### Provided data

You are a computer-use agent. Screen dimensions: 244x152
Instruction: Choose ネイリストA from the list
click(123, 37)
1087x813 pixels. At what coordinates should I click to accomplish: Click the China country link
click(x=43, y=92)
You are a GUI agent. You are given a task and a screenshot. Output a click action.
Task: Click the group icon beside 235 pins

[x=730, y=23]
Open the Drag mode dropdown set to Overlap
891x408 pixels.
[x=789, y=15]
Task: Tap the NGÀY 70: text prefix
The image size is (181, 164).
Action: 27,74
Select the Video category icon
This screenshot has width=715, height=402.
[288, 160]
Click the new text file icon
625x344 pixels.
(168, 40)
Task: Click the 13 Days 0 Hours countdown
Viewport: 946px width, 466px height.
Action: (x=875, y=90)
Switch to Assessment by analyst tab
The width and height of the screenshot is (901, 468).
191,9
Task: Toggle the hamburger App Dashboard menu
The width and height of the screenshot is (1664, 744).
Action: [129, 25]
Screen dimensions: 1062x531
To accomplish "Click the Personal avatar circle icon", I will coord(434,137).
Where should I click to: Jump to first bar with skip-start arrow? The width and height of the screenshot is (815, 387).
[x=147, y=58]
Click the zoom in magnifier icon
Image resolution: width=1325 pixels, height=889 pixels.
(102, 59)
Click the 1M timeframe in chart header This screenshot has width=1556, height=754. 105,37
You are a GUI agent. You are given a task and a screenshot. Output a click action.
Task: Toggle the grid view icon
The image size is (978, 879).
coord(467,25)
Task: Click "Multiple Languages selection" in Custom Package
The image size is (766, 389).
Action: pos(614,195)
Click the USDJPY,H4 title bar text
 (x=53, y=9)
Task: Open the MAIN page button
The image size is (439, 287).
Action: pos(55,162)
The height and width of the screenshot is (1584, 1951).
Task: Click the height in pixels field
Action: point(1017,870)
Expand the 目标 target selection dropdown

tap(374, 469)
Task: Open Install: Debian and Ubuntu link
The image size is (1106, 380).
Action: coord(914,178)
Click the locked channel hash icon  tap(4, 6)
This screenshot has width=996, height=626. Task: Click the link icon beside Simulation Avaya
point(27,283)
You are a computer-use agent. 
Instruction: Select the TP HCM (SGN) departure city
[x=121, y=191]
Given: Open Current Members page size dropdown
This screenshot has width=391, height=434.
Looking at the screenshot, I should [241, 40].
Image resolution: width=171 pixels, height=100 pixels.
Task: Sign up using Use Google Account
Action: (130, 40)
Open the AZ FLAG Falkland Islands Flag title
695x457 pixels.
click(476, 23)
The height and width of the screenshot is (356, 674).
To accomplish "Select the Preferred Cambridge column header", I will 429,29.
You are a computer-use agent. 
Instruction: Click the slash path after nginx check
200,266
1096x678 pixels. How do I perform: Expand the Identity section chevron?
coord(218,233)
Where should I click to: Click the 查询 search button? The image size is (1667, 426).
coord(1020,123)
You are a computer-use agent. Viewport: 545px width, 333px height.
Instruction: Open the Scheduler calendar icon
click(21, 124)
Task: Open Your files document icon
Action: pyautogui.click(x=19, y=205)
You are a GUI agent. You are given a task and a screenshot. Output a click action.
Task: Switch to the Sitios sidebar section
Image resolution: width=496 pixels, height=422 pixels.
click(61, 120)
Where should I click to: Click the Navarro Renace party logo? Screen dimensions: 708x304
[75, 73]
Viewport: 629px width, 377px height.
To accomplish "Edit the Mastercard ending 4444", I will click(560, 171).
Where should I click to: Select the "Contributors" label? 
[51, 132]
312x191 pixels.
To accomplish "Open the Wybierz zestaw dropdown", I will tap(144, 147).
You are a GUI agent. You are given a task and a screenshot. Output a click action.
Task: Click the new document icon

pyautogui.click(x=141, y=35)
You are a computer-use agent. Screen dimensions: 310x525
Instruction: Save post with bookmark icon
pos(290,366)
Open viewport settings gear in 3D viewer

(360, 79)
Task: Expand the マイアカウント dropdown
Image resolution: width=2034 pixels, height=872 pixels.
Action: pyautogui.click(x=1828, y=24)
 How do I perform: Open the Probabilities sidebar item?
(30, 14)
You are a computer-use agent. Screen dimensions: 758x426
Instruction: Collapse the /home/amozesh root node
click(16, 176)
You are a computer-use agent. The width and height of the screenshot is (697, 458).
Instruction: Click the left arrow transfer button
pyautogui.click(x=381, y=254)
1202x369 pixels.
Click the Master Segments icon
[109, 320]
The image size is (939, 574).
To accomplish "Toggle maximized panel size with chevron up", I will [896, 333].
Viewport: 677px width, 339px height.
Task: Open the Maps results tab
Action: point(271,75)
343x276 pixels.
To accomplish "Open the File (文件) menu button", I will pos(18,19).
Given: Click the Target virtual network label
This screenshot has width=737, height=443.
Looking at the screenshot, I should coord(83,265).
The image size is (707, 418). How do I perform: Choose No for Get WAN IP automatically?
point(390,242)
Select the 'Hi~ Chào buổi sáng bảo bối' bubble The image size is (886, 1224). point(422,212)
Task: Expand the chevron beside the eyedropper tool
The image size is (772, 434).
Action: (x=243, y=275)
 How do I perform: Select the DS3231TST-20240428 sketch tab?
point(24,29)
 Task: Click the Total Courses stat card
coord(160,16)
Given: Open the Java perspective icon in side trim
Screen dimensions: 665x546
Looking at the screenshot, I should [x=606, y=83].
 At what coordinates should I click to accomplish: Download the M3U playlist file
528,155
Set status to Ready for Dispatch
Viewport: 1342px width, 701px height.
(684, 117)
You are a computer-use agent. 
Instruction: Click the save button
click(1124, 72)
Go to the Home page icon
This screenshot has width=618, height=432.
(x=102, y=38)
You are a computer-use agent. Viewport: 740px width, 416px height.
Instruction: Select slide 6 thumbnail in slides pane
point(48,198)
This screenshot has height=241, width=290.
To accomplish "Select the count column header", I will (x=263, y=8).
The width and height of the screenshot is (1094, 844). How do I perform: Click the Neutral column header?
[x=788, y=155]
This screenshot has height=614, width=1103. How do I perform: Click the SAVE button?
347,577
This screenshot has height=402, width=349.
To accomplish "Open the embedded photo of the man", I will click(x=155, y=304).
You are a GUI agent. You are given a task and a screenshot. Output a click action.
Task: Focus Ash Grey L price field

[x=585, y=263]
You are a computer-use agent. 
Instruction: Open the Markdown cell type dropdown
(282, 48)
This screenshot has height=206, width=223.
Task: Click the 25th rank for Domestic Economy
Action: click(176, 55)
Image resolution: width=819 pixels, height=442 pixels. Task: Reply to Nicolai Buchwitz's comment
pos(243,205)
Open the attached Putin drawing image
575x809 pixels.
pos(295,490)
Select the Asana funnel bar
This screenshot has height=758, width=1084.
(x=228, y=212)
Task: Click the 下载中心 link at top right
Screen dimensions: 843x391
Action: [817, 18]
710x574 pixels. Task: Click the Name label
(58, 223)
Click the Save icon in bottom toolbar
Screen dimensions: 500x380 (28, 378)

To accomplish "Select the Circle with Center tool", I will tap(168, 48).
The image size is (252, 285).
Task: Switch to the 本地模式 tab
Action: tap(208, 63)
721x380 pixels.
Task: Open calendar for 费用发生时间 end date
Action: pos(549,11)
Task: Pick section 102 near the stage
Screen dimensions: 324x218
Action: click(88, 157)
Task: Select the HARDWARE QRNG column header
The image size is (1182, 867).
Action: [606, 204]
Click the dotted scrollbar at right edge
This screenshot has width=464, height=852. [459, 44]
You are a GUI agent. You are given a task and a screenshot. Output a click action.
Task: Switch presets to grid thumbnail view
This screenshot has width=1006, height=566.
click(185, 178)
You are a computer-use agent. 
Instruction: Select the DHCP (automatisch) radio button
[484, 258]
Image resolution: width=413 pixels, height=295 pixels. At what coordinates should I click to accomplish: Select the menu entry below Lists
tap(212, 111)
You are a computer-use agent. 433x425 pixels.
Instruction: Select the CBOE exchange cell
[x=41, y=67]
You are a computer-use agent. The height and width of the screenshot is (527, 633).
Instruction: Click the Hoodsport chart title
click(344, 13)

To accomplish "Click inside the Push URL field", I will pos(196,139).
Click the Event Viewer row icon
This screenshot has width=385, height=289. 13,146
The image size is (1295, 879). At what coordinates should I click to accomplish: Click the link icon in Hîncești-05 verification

### Work item
Look through the listing and return each line containing the word "grid".

### Task answer
Task: Toggle the grid view icon
Task: Switch presets to grid thumbnail view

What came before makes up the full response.